((

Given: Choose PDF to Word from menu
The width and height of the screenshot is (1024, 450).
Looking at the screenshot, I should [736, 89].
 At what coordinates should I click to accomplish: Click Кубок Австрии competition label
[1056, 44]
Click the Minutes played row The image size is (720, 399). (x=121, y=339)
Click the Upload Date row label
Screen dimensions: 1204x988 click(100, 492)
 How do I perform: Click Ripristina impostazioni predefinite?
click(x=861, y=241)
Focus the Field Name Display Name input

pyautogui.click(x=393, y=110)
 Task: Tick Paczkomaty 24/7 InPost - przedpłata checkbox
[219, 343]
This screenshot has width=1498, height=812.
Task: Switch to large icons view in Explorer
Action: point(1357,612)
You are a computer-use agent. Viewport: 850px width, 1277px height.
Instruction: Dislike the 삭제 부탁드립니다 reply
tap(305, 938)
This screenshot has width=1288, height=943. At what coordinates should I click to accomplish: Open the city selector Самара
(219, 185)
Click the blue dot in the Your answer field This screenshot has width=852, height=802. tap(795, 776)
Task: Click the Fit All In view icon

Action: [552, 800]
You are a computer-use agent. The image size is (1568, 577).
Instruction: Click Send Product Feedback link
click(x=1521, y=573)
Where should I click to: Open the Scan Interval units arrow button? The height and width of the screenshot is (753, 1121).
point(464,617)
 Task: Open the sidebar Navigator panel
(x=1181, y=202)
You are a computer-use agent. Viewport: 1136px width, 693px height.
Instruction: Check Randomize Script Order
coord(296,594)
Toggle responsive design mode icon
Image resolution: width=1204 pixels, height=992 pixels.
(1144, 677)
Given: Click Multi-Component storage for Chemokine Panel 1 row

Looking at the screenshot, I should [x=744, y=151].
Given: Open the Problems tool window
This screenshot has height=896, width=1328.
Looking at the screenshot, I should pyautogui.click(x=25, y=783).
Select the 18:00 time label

))

**Goal:**
Can you reproduce the rows starting at the line that contains "At what coordinates should I click to accomplish: Click" and continuing through the last row, swapping "Instruction" for "Goal" and leaving everything else as it is?

**Finished task:**
 At what coordinates should I click to accomplish: Click Кубок Австрии competition label
[1056, 44]
Click the Minutes played row The image size is (720, 399). (x=121, y=339)
Click the Upload Date row label
Screen dimensions: 1204x988 click(100, 492)
 How do I perform: Click Ripristina impostazioni predefinite?
click(x=861, y=241)
Focus the Field Name Display Name input

pyautogui.click(x=393, y=110)
 Task: Tick Paczkomaty 24/7 InPost - przedpłata checkbox
[219, 343]
This screenshot has width=1498, height=812.
Task: Switch to large icons view in Explorer
Action: point(1357,612)
You are a computer-use agent. Viewport: 850px width, 1277px height.
Goal: Dislike the 삭제 부탁드립니다 reply
tap(305, 938)
This screenshot has width=1288, height=943. At what coordinates should I click to accomplish: Open the city selector Самара
(219, 185)
Click the blue dot in the Your answer field This screenshot has width=852, height=802. tap(795, 776)
Task: Click the Fit All In view icon

Action: [552, 800]
You are a computer-use agent. The image size is (1568, 577).
Goal: Click Send Product Feedback link
click(x=1521, y=573)
Where should I click to: Open the Scan Interval units arrow button? The height and width of the screenshot is (753, 1121).
point(464,617)
 Task: Open the sidebar Navigator panel
(x=1181, y=202)
You are a computer-use agent. Viewport: 1136px width, 693px height.
Goal: Check Randomize Script Order
coord(296,594)
Toggle responsive design mode icon
Image resolution: width=1204 pixels, height=992 pixels.
(1144, 677)
Given: Click Multi-Component storage for Chemokine Panel 1 row

Looking at the screenshot, I should [x=744, y=151].
Given: Open the Problems tool window
This screenshot has height=896, width=1328.
Looking at the screenshot, I should pyautogui.click(x=25, y=783).
Select the 18:00 time label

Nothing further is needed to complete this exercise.